§ **The task**: Beginning with the first line, please repeat the entries exactly and end on the line that contains "The height and width of the screenshot is (624, 864).".

[Stored items]

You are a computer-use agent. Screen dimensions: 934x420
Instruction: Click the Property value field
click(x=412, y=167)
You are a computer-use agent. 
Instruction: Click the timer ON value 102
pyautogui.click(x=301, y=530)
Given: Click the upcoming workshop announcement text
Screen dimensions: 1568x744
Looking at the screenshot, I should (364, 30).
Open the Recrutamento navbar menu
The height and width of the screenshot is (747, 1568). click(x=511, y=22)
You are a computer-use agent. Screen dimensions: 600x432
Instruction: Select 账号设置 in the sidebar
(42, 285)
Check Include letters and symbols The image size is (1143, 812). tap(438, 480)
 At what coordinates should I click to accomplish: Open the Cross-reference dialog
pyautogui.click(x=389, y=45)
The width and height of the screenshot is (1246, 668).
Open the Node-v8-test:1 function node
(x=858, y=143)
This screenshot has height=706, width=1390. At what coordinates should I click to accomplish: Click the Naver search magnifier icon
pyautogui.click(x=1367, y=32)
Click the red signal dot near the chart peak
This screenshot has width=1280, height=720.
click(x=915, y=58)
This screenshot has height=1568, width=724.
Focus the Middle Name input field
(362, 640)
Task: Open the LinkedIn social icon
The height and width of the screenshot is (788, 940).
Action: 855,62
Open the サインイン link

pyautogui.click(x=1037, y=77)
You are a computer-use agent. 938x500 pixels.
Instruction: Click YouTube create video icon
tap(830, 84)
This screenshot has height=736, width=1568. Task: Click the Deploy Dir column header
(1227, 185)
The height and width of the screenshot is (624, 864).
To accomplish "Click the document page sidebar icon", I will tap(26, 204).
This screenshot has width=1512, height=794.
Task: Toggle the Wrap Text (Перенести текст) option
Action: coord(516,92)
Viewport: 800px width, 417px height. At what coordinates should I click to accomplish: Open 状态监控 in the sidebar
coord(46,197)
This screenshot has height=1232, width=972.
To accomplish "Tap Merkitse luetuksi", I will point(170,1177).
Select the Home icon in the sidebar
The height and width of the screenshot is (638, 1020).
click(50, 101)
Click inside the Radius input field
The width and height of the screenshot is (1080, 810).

§ **Task output**:
You are a computer-use agent. Screen dimensions: 934x420
Instruction: Click the Property value field
click(x=412, y=167)
You are a computer-use agent. 
Instruction: Click the timer ON value 102
pyautogui.click(x=301, y=530)
Given: Click the upcoming workshop announcement text
Screen dimensions: 1568x744
Looking at the screenshot, I should (364, 30).
Open the Recrutamento navbar menu
The height and width of the screenshot is (747, 1568). click(x=511, y=22)
You are a computer-use agent. Screen dimensions: 600x432
Instruction: Select 账号设置 in the sidebar
(42, 285)
Check Include letters and symbols The image size is (1143, 812). tap(438, 480)
 At what coordinates should I click to accomplish: Open the Cross-reference dialog
pyautogui.click(x=389, y=45)
The width and height of the screenshot is (1246, 668).
Open the Node-v8-test:1 function node
(x=858, y=143)
This screenshot has height=706, width=1390. At what coordinates should I click to accomplish: Click the Naver search magnifier icon
pyautogui.click(x=1367, y=32)
Click the red signal dot near the chart peak
This screenshot has width=1280, height=720.
click(x=915, y=58)
This screenshot has height=1568, width=724.
Focus the Middle Name input field
(362, 640)
Task: Open the LinkedIn social icon
The height and width of the screenshot is (788, 940).
Action: 855,62
Open the サインイン link

pyautogui.click(x=1037, y=77)
You are a computer-use agent. 938x500 pixels.
Instruction: Click YouTube create video icon
tap(830, 84)
This screenshot has height=736, width=1568. Task: Click the Deploy Dir column header
(1227, 185)
The height and width of the screenshot is (624, 864).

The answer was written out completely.